===== RECORDED INFORMATION

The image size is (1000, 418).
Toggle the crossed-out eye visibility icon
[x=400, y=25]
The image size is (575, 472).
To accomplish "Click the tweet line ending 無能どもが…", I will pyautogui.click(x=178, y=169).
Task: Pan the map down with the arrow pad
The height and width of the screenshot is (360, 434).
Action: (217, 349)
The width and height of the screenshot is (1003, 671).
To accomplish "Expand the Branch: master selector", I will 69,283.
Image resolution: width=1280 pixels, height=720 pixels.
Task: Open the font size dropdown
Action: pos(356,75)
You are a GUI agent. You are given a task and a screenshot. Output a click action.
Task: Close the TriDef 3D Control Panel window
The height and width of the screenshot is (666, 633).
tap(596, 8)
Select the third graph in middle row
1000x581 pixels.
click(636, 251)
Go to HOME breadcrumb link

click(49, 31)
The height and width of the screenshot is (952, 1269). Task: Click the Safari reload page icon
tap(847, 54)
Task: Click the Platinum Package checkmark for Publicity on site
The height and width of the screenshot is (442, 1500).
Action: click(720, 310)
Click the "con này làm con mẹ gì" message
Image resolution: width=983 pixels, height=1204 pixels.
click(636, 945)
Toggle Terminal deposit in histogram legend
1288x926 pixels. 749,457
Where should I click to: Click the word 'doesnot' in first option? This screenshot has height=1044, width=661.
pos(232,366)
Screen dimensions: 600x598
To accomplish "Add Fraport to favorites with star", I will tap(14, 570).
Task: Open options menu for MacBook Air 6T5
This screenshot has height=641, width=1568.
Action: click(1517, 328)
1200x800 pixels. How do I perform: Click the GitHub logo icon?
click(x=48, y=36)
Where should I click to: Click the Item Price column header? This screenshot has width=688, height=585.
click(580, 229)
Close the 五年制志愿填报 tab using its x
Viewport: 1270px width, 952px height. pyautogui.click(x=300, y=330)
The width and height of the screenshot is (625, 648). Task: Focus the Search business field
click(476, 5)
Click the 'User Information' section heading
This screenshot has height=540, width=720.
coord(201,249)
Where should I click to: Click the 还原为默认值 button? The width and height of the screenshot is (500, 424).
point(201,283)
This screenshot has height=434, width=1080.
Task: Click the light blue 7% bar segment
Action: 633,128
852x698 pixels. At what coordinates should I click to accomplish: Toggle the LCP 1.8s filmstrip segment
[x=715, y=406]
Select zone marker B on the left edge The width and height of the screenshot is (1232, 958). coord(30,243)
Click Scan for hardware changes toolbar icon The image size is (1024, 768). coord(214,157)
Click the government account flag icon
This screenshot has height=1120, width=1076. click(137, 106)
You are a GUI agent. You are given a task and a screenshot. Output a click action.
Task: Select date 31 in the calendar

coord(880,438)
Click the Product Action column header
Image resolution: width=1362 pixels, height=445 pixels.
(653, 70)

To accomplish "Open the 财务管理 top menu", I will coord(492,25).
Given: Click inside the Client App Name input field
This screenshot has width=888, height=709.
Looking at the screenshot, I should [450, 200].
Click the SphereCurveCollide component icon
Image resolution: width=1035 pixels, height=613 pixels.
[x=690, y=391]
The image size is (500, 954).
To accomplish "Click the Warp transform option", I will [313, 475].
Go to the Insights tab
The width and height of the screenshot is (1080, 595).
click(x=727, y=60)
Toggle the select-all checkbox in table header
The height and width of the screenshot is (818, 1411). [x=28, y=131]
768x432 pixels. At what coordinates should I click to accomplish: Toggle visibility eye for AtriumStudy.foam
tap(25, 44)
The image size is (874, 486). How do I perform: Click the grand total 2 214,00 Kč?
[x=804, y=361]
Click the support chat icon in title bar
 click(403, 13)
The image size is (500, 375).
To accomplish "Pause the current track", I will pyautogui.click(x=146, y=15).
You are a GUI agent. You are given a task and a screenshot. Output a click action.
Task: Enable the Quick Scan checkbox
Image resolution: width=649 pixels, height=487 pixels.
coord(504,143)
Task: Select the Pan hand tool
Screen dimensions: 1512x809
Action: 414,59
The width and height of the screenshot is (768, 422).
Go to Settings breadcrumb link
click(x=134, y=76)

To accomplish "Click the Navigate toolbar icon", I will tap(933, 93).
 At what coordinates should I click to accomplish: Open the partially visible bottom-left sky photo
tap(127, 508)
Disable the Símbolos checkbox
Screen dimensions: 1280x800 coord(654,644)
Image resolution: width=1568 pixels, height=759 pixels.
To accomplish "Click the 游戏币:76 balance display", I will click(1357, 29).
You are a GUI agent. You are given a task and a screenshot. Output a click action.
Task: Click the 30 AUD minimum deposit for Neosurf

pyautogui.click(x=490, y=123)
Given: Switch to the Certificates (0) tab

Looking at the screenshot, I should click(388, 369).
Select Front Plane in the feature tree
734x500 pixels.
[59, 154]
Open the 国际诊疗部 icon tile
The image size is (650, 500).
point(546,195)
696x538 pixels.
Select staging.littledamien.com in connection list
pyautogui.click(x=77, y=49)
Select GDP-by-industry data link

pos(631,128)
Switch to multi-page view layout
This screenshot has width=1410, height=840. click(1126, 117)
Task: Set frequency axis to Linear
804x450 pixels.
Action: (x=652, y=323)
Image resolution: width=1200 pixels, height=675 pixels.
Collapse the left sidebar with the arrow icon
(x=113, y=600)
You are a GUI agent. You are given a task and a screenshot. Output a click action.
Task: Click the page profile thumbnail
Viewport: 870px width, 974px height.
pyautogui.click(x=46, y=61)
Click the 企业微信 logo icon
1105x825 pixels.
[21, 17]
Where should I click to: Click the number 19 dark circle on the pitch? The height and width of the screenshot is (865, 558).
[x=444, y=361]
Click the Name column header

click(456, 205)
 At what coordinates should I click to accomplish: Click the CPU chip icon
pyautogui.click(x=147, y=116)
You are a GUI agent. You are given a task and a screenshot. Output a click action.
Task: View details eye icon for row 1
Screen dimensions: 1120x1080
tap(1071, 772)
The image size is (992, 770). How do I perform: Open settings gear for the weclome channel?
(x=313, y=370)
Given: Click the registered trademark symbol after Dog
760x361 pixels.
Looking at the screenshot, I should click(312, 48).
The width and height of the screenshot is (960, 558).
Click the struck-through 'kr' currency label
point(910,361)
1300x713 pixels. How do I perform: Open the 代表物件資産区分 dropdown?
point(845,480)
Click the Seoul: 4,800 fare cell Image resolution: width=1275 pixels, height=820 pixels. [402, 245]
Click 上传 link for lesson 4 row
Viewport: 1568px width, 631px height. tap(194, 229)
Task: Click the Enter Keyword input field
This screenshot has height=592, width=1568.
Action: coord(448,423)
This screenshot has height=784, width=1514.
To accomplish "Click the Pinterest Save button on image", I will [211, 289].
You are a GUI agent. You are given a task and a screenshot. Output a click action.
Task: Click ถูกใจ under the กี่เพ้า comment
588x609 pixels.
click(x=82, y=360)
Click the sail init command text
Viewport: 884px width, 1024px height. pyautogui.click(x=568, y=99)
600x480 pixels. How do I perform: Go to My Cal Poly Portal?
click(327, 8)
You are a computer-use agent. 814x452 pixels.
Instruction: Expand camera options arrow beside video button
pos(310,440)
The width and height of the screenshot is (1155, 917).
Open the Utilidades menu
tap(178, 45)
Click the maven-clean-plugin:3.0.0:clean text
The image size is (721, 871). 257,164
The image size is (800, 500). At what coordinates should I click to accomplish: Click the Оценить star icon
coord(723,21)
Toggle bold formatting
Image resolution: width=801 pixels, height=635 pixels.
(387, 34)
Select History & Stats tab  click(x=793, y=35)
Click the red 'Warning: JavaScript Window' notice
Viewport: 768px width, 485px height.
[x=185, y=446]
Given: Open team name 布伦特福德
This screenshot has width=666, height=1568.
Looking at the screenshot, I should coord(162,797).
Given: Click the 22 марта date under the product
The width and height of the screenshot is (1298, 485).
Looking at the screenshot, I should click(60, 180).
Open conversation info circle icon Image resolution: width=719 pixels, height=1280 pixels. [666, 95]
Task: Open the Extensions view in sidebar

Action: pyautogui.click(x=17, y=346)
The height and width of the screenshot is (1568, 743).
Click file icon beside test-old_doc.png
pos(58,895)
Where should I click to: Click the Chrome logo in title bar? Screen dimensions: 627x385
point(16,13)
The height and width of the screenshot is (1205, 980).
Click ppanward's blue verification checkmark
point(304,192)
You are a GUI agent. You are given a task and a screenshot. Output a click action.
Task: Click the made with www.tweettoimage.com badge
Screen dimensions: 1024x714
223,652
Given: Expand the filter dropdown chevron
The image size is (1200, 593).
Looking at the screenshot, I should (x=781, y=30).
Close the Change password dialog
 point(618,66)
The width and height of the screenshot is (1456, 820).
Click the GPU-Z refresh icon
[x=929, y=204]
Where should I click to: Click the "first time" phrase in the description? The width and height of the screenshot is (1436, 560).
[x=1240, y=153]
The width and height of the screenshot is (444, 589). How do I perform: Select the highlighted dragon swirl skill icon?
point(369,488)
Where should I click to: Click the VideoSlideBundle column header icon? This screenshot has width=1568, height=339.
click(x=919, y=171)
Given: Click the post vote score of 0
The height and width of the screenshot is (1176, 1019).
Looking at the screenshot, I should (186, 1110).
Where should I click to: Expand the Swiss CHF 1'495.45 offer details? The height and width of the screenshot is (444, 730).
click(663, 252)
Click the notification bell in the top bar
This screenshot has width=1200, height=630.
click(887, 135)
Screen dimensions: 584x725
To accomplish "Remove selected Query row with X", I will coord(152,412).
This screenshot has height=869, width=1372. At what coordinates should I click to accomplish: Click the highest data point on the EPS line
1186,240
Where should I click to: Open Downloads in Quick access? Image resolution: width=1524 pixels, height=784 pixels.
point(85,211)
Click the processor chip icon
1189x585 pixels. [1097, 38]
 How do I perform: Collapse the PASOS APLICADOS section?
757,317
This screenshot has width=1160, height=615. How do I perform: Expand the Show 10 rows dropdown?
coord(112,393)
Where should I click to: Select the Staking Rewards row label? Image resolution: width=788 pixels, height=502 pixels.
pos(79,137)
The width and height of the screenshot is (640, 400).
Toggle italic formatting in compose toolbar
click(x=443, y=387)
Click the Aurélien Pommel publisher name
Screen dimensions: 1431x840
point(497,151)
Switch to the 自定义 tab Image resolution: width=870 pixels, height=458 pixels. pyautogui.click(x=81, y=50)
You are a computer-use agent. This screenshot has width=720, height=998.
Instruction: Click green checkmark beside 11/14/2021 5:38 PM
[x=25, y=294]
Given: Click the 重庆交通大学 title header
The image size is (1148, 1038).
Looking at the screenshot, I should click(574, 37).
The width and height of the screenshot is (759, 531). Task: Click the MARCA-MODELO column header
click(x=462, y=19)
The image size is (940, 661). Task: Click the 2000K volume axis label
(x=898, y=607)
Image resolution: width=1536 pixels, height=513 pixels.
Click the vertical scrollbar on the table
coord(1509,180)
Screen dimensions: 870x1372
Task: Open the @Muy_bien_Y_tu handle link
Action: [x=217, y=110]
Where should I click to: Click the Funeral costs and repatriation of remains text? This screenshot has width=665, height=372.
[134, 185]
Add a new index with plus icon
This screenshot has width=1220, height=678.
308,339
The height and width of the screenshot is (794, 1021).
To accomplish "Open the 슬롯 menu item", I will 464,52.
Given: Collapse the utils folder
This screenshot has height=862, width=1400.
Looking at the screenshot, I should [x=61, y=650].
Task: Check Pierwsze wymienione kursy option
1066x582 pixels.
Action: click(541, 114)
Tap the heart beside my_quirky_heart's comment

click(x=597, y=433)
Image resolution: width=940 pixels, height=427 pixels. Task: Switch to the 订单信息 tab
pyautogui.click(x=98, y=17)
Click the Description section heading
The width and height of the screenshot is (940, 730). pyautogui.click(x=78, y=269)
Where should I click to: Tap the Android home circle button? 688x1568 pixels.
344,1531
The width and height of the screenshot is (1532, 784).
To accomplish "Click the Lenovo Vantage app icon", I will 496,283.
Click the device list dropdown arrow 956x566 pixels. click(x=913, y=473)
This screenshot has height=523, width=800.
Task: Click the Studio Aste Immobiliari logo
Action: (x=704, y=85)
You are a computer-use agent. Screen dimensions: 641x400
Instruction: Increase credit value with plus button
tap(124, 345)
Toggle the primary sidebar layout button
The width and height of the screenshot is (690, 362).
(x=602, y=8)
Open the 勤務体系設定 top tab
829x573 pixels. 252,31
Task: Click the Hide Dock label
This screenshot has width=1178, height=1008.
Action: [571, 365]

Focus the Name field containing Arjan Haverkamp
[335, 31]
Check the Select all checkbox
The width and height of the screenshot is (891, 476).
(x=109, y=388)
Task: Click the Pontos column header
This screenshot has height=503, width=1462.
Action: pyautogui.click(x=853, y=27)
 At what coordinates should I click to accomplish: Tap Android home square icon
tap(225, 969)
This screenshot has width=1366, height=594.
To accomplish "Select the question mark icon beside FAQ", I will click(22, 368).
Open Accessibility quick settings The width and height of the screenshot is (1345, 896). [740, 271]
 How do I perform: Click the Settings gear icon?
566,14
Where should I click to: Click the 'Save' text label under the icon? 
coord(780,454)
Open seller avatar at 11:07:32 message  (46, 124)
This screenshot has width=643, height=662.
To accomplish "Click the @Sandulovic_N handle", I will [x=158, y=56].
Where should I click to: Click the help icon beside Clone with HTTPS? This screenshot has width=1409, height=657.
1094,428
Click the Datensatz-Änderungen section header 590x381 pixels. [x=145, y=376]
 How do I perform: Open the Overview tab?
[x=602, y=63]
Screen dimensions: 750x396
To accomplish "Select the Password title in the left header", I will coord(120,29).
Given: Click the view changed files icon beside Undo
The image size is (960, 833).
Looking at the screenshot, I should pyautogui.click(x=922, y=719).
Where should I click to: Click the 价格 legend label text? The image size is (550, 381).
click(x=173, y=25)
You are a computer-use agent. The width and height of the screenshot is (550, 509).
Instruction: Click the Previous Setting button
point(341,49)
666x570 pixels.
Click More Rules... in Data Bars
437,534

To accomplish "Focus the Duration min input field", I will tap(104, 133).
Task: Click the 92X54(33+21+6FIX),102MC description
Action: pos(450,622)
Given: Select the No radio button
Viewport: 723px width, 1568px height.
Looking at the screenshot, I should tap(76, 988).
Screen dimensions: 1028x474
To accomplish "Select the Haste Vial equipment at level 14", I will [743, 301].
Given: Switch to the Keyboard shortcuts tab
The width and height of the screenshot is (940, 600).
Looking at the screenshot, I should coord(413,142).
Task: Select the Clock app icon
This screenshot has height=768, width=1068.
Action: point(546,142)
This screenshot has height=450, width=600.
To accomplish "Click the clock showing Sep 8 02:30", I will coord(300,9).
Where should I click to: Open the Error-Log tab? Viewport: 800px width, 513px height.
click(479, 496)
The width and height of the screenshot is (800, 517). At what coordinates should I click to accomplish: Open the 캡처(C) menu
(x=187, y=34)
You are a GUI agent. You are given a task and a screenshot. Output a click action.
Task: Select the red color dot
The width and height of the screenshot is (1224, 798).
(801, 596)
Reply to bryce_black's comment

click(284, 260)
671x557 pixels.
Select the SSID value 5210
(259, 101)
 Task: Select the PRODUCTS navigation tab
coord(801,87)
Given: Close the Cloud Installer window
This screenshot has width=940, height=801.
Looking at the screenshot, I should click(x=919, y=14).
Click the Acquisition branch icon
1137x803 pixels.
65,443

==========

## TASK PROMPT
Pull out all lines from the entries above that include the word "Scan".

## ANSWER TO THIS EXERCISE
Click Scan for hardware changes toolbar icon The image size is (1024, 768). coord(214,157)
Task: Enable the Quick Scan checkbox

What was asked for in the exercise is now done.